_WHAT TO DO:_ Copy out every line of the data below word for word, without changing anything.

_EXCERPTED RECORDS:_
start

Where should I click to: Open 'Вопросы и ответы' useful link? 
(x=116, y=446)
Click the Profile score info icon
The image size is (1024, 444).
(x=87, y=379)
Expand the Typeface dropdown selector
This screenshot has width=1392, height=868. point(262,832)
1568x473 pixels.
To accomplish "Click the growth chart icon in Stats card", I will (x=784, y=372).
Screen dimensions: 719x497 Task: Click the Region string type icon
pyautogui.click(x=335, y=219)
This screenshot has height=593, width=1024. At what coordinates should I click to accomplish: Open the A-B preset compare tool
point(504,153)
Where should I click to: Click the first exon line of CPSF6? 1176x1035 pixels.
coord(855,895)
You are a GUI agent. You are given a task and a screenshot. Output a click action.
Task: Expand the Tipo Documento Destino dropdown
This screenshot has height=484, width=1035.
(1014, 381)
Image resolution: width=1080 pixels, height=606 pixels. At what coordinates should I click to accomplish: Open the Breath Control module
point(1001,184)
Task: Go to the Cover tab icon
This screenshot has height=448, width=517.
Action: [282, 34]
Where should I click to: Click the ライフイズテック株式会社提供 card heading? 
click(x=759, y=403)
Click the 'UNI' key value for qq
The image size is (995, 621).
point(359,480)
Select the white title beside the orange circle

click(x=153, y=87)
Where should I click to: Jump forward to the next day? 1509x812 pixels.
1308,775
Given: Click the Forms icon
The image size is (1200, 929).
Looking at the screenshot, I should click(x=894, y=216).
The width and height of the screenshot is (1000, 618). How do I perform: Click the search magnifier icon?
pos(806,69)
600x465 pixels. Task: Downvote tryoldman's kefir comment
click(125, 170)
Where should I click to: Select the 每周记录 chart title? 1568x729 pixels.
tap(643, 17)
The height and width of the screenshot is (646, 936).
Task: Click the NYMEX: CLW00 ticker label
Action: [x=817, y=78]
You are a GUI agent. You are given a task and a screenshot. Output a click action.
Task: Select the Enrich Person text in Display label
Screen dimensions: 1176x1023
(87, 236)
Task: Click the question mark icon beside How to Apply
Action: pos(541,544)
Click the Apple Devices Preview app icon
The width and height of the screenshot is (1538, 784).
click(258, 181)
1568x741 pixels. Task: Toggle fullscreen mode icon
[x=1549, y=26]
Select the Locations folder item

end

_EXERCISE RESPONSE:_
Where should I click to: Open 'Вопросы и ответы' useful link? 
(x=116, y=446)
Click the Profile score info icon
The image size is (1024, 444).
(x=87, y=379)
Expand the Typeface dropdown selector
This screenshot has width=1392, height=868. point(262,832)
1568x473 pixels.
To accomplish "Click the growth chart icon in Stats card", I will (x=784, y=372).
Screen dimensions: 719x497 Task: Click the Region string type icon
pyautogui.click(x=335, y=219)
This screenshot has height=593, width=1024. At what coordinates should I click to accomplish: Open the A-B preset compare tool
point(504,153)
Where should I click to: Click the first exon line of CPSF6? 1176x1035 pixels.
coord(855,895)
You are a GUI agent. You are given a task and a screenshot. Output a click action.
Task: Expand the Tipo Documento Destino dropdown
This screenshot has height=484, width=1035.
(1014, 381)
Image resolution: width=1080 pixels, height=606 pixels. At what coordinates should I click to accomplish: Open the Breath Control module
point(1001,184)
Task: Go to the Cover tab icon
This screenshot has height=448, width=517.
Action: [282, 34]
Where should I click to: Click the ライフイズテック株式会社提供 card heading? 
click(x=759, y=403)
Click the 'UNI' key value for qq
The image size is (995, 621).
point(359,480)
Select the white title beside the orange circle

click(x=153, y=87)
Where should I click to: Jump forward to the next day? 1509x812 pixels.
1308,775
Given: Click the Forms icon
The image size is (1200, 929).
Looking at the screenshot, I should click(x=894, y=216).
The width and height of the screenshot is (1000, 618). How do I perform: Click the search magnifier icon?
pos(806,69)
600x465 pixels. Task: Downvote tryoldman's kefir comment
click(125, 170)
Where should I click to: Select the 每周记录 chart title? 1568x729 pixels.
tap(643, 17)
The height and width of the screenshot is (646, 936).
Task: Click the NYMEX: CLW00 ticker label
Action: [x=817, y=78]
You are a GUI agent. You are given a task and a screenshot. Output a click action.
Task: Select the Enrich Person text in Display label
Screen dimensions: 1176x1023
(87, 236)
Task: Click the question mark icon beside How to Apply
Action: pos(541,544)
Click the Apple Devices Preview app icon
The width and height of the screenshot is (1538, 784).
click(258, 181)
1568x741 pixels. Task: Toggle fullscreen mode icon
[x=1549, y=26]
Select the Locations folder item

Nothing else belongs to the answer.